**任务要求**.
返回下列条目中所有含有字符串“should”的行，区分大小写。

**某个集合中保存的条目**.
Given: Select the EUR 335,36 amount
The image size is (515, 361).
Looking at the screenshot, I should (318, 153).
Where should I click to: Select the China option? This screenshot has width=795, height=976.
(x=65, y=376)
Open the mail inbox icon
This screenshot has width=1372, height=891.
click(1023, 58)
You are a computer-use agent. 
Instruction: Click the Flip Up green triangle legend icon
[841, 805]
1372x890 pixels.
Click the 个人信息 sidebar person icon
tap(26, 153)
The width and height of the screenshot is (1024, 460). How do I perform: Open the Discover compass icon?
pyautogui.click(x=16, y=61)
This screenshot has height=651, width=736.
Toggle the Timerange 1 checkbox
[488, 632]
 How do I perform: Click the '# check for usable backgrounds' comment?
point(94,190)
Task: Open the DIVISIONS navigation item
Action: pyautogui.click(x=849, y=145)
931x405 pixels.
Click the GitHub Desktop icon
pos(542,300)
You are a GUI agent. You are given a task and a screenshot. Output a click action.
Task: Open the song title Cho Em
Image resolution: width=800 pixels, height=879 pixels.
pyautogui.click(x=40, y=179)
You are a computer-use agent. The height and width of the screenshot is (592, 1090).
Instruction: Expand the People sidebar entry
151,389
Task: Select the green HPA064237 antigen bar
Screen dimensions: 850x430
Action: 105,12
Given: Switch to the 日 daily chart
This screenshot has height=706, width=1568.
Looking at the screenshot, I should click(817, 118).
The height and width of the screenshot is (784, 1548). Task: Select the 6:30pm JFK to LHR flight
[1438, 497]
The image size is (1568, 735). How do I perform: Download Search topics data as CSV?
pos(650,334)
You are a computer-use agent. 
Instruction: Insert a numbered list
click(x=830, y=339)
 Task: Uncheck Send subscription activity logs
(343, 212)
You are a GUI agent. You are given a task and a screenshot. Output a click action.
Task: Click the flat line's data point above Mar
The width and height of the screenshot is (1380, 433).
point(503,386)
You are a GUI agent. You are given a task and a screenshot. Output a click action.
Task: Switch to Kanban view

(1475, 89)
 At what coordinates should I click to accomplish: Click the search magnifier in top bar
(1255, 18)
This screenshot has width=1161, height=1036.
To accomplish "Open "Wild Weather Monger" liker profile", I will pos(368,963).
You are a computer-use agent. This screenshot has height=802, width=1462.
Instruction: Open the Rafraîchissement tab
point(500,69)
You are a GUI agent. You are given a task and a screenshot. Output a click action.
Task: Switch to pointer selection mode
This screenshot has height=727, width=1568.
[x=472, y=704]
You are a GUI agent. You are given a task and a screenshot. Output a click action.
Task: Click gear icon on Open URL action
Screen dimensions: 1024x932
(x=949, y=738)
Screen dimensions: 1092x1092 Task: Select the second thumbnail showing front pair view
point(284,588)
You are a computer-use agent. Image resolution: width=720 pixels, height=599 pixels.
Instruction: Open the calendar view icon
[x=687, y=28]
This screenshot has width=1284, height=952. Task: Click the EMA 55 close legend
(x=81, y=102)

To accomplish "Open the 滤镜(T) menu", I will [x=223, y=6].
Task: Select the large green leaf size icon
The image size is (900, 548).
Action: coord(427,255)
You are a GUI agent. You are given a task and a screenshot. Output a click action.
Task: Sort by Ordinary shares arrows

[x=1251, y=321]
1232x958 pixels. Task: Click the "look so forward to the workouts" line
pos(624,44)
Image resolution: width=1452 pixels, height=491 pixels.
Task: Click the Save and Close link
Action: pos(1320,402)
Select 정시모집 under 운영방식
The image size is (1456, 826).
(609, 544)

**答案**.
Looking at the screenshot, I should (318, 153).
Where should I click to: Select the China option? This screenshot has width=795, height=976.
Looking at the screenshot, I should click(817, 118).
 At what coordinates should I click to accomplish: Click the search magnifier in top bar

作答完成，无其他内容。